Personal information
- Full name: Ilya Yevgenyevich Golosov
- Date of birth: 9 August 2001 (age 23)
- Place of birth: Rostov-on-Don, Russia
- Height: 1.86 m (6 ft 1 in)
- Position(s): Left-back

Youth career
- FC Lokomotiv Moscow

Senior career*
- Years: Team / Apps / (Gls)
- 2019–2023: FC Spartak Moscow / 2 / (0)
- 2020–2021: → FC Spartak-2 Moscow / 9 / (0)
- 2021–2022: → FC Rotor Volgograd (loan) / 16 / (0)
- 2021–2022: → FC Rotor-2 Volgograd (loan) / 4 / (0)
- 2022–2023: → FC Kuban Krasnodar (loan) / 5 / (0)
- 2023–2024: FC Arsenal-2 Tula / 12 / (0)
- 2023–2024: FC Arsenal Tula / 2 / (0)

= Ilya Golosov (footballer) =

Russian footballer

Ilya Yevgenyevich Golosov (Илья Евгеньевич Голосов; born 9 August 2001) is a Russian football player who plays as a left-back.

==Club career==
He made his debut in the Russian Football National League for FC Spartak-2 Moscow on 9 March 2020 in a game against FC Tekstilshchik Ivanovo.
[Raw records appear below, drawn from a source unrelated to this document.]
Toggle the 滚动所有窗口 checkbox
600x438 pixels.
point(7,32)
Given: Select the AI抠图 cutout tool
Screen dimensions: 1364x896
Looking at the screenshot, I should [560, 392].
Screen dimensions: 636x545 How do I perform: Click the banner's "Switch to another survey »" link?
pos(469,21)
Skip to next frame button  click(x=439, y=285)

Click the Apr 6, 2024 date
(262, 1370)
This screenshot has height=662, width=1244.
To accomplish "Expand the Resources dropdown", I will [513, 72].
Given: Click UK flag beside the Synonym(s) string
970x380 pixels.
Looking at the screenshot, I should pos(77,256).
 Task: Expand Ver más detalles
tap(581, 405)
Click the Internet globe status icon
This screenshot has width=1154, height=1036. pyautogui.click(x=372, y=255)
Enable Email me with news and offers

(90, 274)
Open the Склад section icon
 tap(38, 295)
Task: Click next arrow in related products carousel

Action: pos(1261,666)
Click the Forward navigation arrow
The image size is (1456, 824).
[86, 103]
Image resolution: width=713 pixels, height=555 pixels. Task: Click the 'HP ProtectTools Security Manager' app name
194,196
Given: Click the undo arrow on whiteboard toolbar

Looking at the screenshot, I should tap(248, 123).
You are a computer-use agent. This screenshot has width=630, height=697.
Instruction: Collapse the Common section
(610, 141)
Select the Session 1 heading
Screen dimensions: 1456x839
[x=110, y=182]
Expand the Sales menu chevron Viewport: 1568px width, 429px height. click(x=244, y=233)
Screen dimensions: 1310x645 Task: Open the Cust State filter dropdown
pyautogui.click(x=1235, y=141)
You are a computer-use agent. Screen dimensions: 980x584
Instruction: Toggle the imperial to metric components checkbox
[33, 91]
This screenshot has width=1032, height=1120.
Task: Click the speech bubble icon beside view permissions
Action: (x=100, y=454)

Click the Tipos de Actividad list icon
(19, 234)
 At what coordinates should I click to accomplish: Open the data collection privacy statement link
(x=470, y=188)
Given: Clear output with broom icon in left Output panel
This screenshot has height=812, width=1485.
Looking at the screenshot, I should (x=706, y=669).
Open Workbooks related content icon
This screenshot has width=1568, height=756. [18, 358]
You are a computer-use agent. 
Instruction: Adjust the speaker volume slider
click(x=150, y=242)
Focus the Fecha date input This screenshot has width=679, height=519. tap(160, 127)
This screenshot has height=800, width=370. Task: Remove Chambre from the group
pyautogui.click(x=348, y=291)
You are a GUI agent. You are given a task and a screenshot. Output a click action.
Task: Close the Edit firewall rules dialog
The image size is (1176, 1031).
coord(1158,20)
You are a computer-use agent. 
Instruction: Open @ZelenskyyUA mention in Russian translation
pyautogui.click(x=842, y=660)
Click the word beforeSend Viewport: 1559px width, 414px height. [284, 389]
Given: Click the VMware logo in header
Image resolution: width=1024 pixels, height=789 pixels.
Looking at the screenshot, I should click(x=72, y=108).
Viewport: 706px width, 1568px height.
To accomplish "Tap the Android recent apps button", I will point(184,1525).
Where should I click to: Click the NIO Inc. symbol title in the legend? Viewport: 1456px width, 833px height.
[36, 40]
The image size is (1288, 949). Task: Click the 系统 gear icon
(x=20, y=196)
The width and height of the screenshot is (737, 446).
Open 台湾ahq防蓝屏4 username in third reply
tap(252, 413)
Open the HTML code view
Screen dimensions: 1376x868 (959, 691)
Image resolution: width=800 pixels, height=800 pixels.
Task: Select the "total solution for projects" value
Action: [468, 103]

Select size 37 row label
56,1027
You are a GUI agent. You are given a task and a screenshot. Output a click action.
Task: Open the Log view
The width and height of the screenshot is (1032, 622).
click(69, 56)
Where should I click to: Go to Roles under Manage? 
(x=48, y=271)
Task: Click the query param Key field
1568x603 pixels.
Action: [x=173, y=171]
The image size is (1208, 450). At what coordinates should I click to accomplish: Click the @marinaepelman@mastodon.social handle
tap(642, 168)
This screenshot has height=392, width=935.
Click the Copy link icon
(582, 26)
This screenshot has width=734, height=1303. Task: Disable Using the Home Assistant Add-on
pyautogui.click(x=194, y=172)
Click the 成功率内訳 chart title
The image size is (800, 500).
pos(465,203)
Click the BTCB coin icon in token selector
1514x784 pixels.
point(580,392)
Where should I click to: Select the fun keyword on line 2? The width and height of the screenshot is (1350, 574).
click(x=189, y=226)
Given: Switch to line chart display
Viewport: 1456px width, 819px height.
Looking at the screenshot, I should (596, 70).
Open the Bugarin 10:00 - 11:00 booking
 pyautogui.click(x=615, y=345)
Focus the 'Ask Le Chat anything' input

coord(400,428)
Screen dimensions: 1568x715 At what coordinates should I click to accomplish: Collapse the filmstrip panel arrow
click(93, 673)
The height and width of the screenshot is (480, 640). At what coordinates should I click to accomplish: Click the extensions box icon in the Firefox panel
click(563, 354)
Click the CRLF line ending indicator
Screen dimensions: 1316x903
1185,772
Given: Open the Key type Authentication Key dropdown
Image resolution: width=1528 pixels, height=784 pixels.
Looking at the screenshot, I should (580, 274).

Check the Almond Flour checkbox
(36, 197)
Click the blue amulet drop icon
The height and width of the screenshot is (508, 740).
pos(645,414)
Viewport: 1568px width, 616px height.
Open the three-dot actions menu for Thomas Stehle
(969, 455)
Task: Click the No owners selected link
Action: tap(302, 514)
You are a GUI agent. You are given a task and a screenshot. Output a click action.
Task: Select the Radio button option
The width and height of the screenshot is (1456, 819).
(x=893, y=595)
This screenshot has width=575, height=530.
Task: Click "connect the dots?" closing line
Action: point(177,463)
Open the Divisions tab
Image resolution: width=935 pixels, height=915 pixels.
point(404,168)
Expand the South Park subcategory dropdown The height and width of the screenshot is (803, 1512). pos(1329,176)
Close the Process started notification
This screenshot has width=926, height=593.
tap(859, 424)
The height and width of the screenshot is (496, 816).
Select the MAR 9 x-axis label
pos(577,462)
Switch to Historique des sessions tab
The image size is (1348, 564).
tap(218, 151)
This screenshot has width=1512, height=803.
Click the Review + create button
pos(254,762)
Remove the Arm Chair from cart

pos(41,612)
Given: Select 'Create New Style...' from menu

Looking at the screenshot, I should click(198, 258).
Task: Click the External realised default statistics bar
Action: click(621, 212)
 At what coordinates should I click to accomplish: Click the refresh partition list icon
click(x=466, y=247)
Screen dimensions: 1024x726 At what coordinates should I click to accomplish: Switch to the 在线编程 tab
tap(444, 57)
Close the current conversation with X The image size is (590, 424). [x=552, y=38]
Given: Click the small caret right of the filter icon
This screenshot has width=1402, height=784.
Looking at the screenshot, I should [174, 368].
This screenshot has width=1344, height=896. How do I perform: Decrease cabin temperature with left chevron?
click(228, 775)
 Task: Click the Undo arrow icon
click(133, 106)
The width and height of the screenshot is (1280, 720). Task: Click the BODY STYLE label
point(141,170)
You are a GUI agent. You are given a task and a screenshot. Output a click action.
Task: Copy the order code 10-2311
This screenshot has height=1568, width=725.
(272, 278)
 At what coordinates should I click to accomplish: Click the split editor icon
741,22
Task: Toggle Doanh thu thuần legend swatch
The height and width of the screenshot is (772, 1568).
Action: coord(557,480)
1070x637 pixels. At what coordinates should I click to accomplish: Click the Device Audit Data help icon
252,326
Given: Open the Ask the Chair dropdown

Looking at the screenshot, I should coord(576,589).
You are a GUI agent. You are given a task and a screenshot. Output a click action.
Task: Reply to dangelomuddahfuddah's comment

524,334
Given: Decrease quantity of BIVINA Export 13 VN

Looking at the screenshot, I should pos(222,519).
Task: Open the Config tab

He started the game and was substituted at half-time.

He made his Russian Premier League debut for FC Spartak Moscow on 27 June 2020 in a game against FC Ufa, replacing Andrey Yeshchenko in the 84th minute.

On 22 July 2021, he joined FC Rotor Volgograd on loan for the 2021–22 season.

On 28 June 2022, Golosov was loaned to FC Kuban Krasnodar for the 2022–23 season.

On 18 August 2023, Golosov signed with FC Arsenal Tula.